Records
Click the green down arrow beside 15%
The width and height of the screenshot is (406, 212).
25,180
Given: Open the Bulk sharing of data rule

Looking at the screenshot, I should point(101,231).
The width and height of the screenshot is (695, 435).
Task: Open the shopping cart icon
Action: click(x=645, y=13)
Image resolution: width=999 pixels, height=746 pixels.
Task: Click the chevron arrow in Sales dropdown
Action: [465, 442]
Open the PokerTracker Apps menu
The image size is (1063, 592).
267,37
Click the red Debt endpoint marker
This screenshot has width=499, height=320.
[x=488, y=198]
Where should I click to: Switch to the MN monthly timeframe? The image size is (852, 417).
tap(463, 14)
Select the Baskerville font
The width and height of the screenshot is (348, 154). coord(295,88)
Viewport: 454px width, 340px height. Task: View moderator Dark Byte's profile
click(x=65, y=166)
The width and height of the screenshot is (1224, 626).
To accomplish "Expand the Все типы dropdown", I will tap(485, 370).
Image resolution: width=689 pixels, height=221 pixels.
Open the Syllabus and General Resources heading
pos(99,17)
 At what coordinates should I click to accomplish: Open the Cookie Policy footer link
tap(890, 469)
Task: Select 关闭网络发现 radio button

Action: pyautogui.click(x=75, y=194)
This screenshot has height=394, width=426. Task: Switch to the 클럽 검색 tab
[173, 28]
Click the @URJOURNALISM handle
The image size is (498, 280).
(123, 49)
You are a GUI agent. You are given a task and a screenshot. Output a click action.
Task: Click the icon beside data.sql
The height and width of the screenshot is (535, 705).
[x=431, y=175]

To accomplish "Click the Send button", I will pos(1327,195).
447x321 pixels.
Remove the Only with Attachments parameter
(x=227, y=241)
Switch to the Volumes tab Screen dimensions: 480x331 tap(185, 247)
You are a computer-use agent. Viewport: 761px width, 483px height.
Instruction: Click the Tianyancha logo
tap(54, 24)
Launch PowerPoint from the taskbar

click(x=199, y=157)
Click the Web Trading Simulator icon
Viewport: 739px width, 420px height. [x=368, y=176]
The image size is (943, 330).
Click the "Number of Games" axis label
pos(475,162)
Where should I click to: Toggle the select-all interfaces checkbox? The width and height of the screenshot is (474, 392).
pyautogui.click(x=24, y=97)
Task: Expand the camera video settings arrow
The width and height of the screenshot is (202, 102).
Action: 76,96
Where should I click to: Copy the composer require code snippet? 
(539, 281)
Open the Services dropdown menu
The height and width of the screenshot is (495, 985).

Problem to work on
Update the records from the line that has "This screenshot has height=394, width=426." through the line that has "[x=431, y=175]", changing "tab" to "panel" and leaving all else as it stands.

Output for this exercise
This screenshot has height=394, width=426. Task: Switch to the 클럽 검색 panel
[173, 28]
Click the @URJOURNALISM handle
The image size is (498, 280).
(123, 49)
You are a GUI agent. You are given a task and a screenshot. Output a click action.
Task: Click the icon beside data.sql
The height and width of the screenshot is (535, 705).
[x=431, y=175]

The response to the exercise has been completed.